• **Goal of the exercise**
Below is a listing; return it in full, exactly as it appears.

• **The data**
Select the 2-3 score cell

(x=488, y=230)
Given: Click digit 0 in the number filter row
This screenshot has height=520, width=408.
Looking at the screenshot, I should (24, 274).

• **Answer below**
Select the 2-3 score cell

(x=488, y=230)
Given: Click digit 0 in the number filter row
This screenshot has height=520, width=408.
Looking at the screenshot, I should (24, 274).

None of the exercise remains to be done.